Investment banking income increased $21.6 million, or 10.1%, compared to 2007, due to increases in direct finance and bond
underwriting fees. These increases were partially offset by a decrease in M&A fees.
Net gain on the sale of businesses consists of an $89.4 million gain on the sale of our remaining interest in Lighthouse
Investment Partners during the first quarter of 2008, an $81.8 million gain on the sale of TransPlatinum, our former fuel card
and fleet management subsidiary in the third quarter of 2008, a $29.6 million gain on the sale of First Mercantile, a
retirement plan services subsidiary, during the second quarter of 2008, and a $2.7 million loss on the sale of a majority
interest in Zevenbergen Capital Investments during the fourth quarter of 2008. A gain of $32.3 million was recognized in
2007 upon the merger of Lighthouse Partners.
During the first quarter of 2008, Visa completed its IPO and upon the closing, approximately 2 million of our Class B shares
were mandatorily redeemed for $86.3 million, which was recorded as a gain in noninterest income.
Net securities gains of $1.1 billion for 2008 included a $732.2 million gain on the sale and contribution of a portion of our
investment in Coke common stock in addition to a $413.1 million gain on the sale of MBS held in conjunction with our risk
management strategies associated with economically hedging the value of MSRs. These gains were partially offset by the
recognition through earnings of $83.8 million in charges related to certain ABS that were determined in 2008 to be other-
than-temporarily impaired. The net securities gains of $243.1 million for 2007 included a $234.8 million gain on the sale of
4.5 million shares of Coke common stock. For additional information on transactions related to our holdings in Coke
common stock, refer to “Investment in Common Shares of The Coca-Cola Company” within this MD&A.
During the fourth quarter of 2007, we completed multiple sale/leaseback transactions, consisting of over 300 of our branch
properties and various individual office buildings. In total, we sold and concurrently leased back $545.9 million in land and
buildings with associated accumulated depreciation of $285.7 million. For the year ended December 31, 2007, we recognized
$118.8 million of the gain immediately while the remaining $385.4 million in gains were deferred and will be recognized
ratably over the expected term of the respective leases, predominantly 10 years, as an offset to net occupancy expense.

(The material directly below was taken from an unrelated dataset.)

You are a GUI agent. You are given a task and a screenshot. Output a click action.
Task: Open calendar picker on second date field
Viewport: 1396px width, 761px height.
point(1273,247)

During 2008, we completed sale/leaseback transactions, consisting of 152 branch properties and various individual office
buildings. In total, we sold and concurrently leased back $201.9 million in land and buildings with associated accumulated
depreciation of $110.3 million. For the year ended December 31, 2008, we recognized $37.0 million of the gain immediately
while the remaining $160.3 million in gains were deferred and will be recognized ratably over the expected term of the
respective leases, predominantly as an offset to net occupancy expense.
Other income decreased $110.3 million, or 31.5%, compared to 2007. The decline was primarily due to gains in 2007 on
private equity transactions that did not recur in 2008.